____ Exercise text

# Hyatt Resale: Reasonable $s to pay for resale points?



## ackerdl (Aug 19, 2014)

Hello Everyone,

The fine folks over on the "Buying, Renting, Selling" forum saved me a ton of money by talking me down off the ledge and getting me to rescind my contract for a Gold week of 18,800 points at Hyatt Pinon Pointe --- they talked some sense into me and made me realize what I had already heard before:  Resale is way cheaper, and the only significant things I lose are the ability to transfer for Hyatt Credit Card Points and the ability to upgrade my ownership to a higher level through Hyatt in the future. 

The folks on that board referred me to this board with my other main question:  How much is a reasonable figure or range to pay for a Resale of:

1880 points?
2000 points?
2200 points?

I realize that the resale purchase has to pass Hyatt's right of first refusal, so it can't be totally low-ball.  However, I want to get a fair deal.

I'm also thinking that I would like the purchase to be at a low-cost maintenance location like Pinon Pointe in Arizona, but I am open to advice.

In short, based upon our recent 1-week stay at Pinon Pointe my wife and I are very sold on Hyatt in terms of the people, the facility and this general location.  The people especially treated us phenomenally.  The only thing we are not sold on is the direct-buy price.

Any advice on sorting thru and making a resale decision over the next 6 months?  If there is an earlier thread that partially or fully discusses my question, I'd be happy for the referral.

Thanks in advance!  

Dave


----------



## Kal (Aug 20, 2014)

First, you did the right thing in walking away from purchasing directly from the developer. Resale is the ONLY way to go.

Now, you will have to make a few decisions with regard to the resale purchase. Most importantly, the number of points. As a general rule, the more points the better so as to maximize options for getting reservations at various resorts during the year. High season weeks are always the highest point value. I suggest you look at the points chart for the various resorts and weeks then do a "what if" exercise to see what resorts and weeks work best for your travel scenarios. Also, the maintenance fee is the same for 1880, 2000 & 2200 point ownership.

The next decision is the resort to purchase. As a rule, it is always best to own at a resort where you would be happy to stay. That becomes a secure fall back option in the event you can't get into some other desired location. BTW, Sedona might not be the perfect location during the full year. They do have seasons where the daytime high exceeds 100 or the low is near freezing.

________
____ Listed records

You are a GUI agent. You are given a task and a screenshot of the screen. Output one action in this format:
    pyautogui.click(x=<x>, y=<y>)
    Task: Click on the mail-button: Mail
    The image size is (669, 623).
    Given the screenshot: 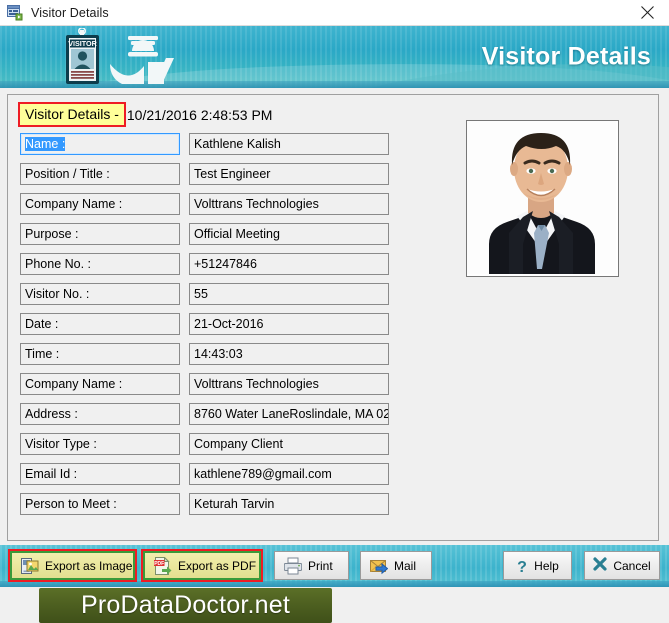 What is the action you would take?
    pyautogui.click(x=396, y=566)
    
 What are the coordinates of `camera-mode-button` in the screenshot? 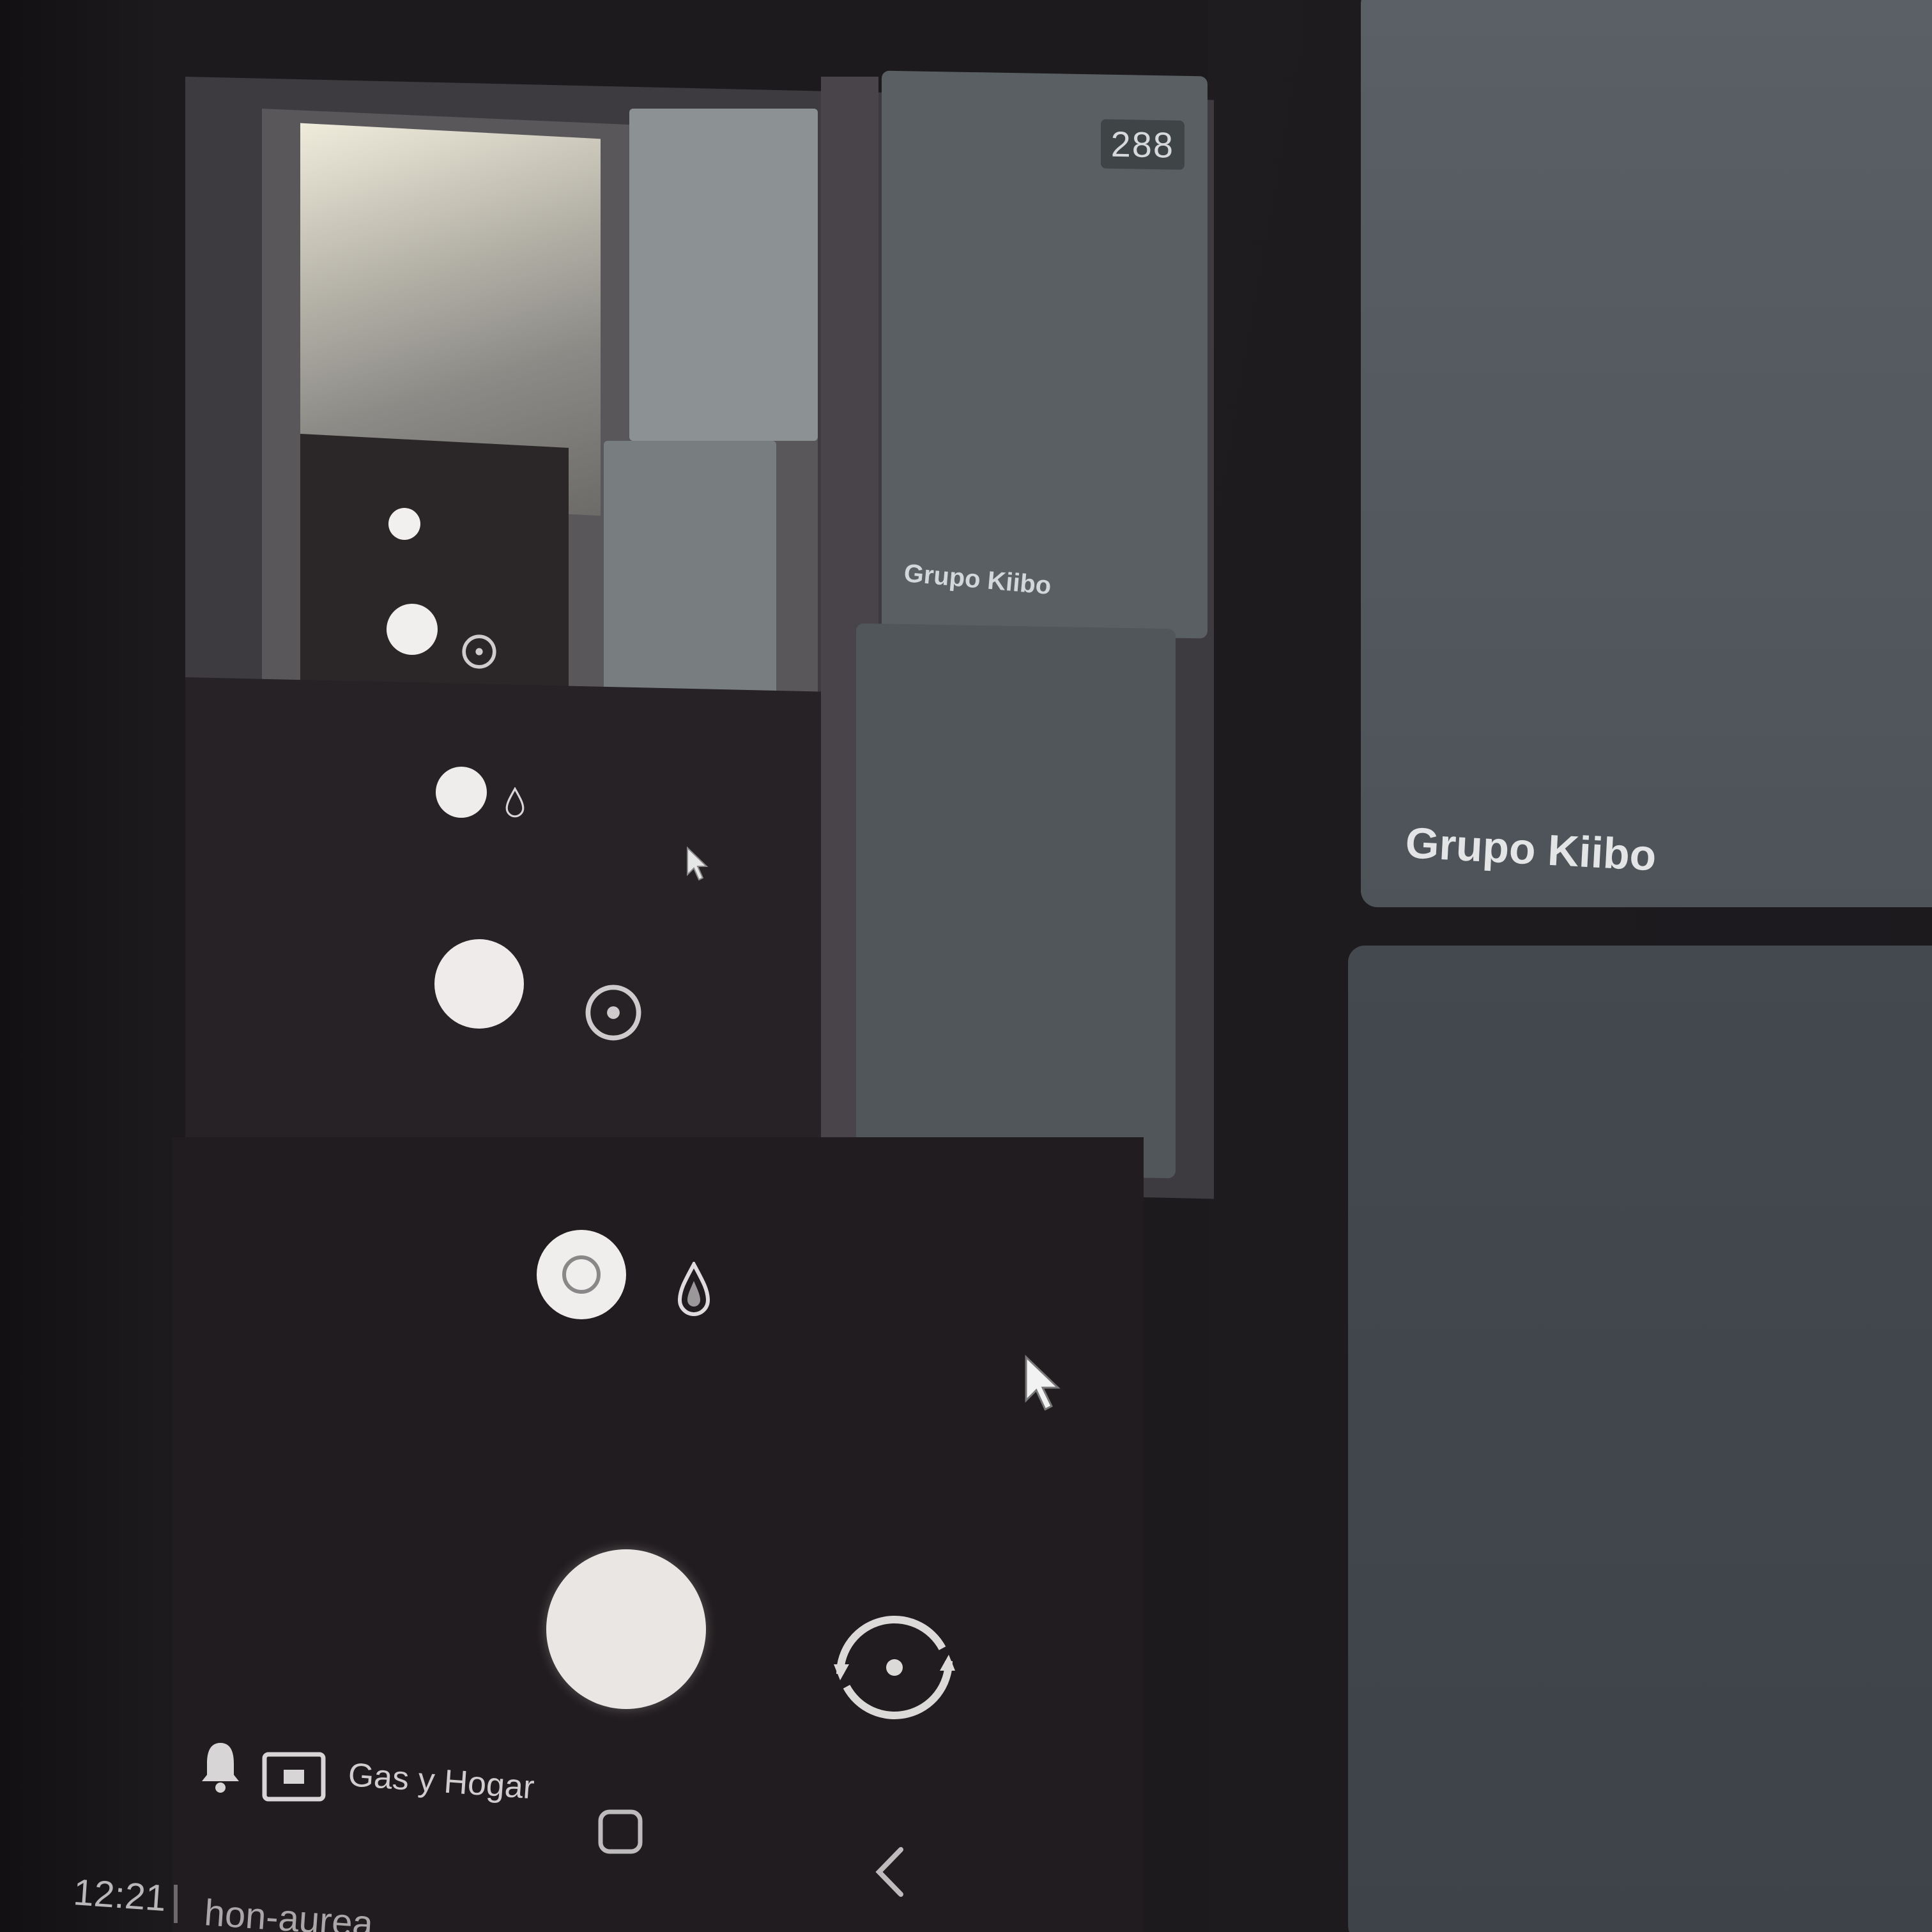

________

## About this exercise:
In the forum thread about Hyatt resale points, list every point amount for which the first post asks a reasonable resale price.

## Output for this exercise:
1880 points
2000 points
2200 points